Input records -
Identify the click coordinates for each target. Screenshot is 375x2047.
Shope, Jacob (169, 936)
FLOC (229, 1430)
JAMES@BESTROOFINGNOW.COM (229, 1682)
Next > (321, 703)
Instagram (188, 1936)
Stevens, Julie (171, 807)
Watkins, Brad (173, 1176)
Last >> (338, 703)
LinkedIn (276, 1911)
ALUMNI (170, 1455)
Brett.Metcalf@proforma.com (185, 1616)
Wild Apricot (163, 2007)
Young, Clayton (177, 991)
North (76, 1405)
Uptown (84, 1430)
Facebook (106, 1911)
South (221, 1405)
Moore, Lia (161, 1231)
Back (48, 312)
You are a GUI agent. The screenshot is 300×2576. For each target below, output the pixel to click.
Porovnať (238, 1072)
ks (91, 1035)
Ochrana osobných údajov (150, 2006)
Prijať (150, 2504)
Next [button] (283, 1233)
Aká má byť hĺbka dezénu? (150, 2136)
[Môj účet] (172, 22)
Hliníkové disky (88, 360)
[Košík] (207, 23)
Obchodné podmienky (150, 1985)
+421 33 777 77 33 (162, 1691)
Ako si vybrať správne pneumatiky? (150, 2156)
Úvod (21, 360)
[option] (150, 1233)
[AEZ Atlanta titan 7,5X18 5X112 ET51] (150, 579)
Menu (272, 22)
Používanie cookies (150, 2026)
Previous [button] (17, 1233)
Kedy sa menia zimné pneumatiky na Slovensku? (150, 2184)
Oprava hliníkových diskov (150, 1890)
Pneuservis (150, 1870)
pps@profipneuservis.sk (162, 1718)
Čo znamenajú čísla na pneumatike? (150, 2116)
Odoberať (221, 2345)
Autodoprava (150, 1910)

* * *

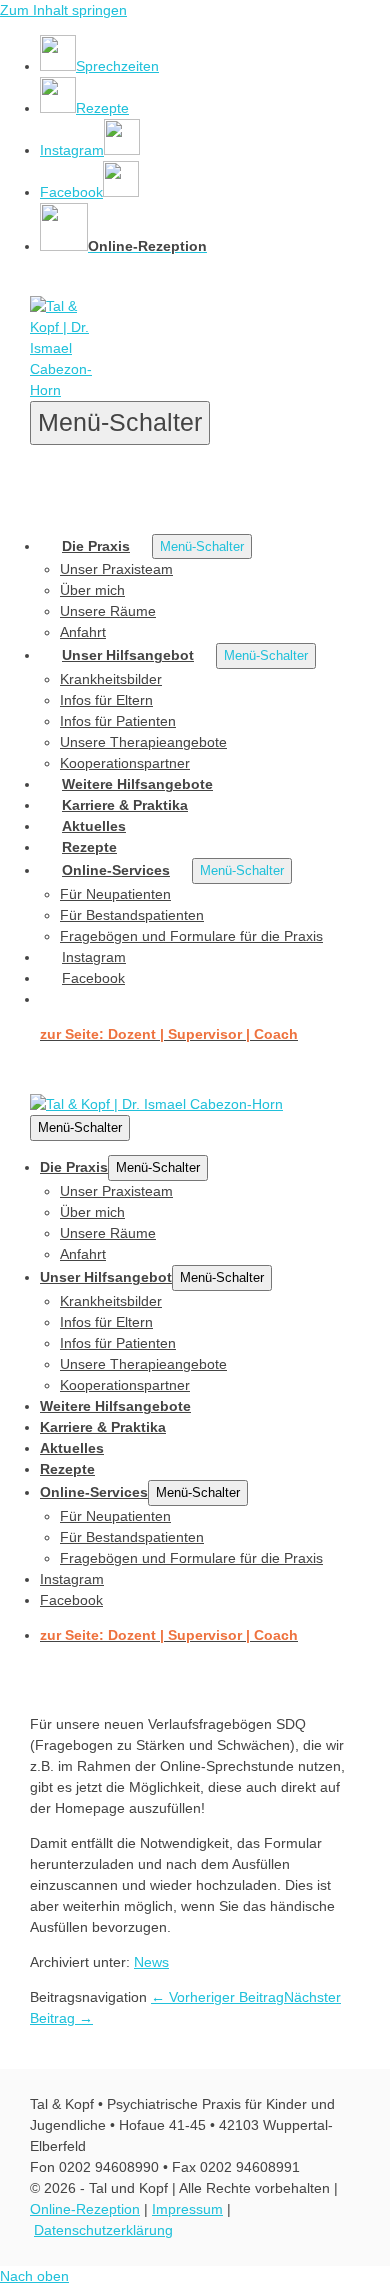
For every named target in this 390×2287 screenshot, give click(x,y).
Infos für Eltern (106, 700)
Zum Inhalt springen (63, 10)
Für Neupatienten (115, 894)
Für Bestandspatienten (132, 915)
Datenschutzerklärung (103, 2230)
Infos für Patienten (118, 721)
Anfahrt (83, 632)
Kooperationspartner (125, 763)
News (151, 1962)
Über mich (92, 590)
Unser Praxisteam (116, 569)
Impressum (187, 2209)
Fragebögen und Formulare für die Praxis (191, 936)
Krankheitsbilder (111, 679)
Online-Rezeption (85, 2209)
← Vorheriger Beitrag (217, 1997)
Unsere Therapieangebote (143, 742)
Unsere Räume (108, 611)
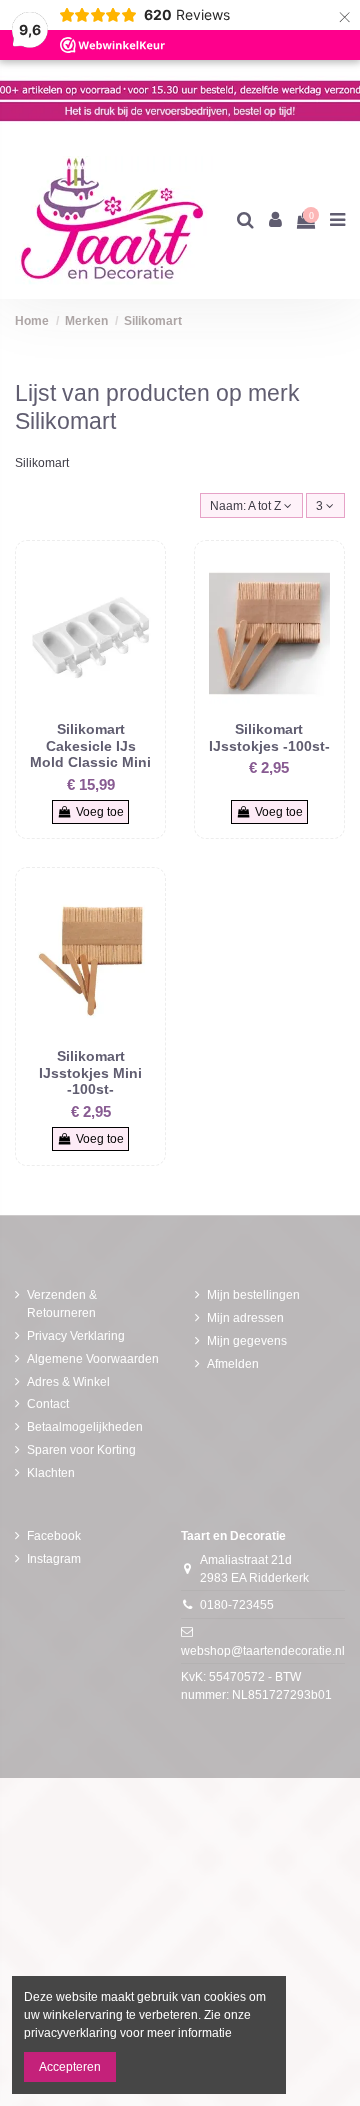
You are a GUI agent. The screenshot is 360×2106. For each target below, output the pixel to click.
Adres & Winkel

What needs to be done -
Using the records above, set down exactly the lines from the one with "Next [button] (283, 1233)" through the one with "Autodoprava (150, 1910)", inclusive, and nothing more.

Response to this task -
Next [button] (283, 1233)
Aká má byť hĺbka dezénu? (150, 2136)
[Môj účet] (172, 22)
Hliníkové disky (88, 360)
[Košík] (207, 23)
Obchodné podmienky (150, 1985)
+421 33 777 77 33 (162, 1691)
Ako si vybrať správne pneumatiky? (150, 2156)
Úvod (21, 360)
[option] (150, 1233)
[AEZ Atlanta titan 7,5X18 5X112 ET51] (150, 579)
Menu (272, 22)
Používanie cookies (150, 2026)
Previous [button] (17, 1233)
Kedy sa menia zimné pneumatiky na Slovensku? (150, 2184)
Oprava hliníkových diskov (150, 1890)
Pneuservis (150, 1870)
pps@profipneuservis.sk (162, 1718)
Čo znamenajú čísla na pneumatike? (150, 2116)
Odoberať (221, 2345)
Autodoprava (150, 1910)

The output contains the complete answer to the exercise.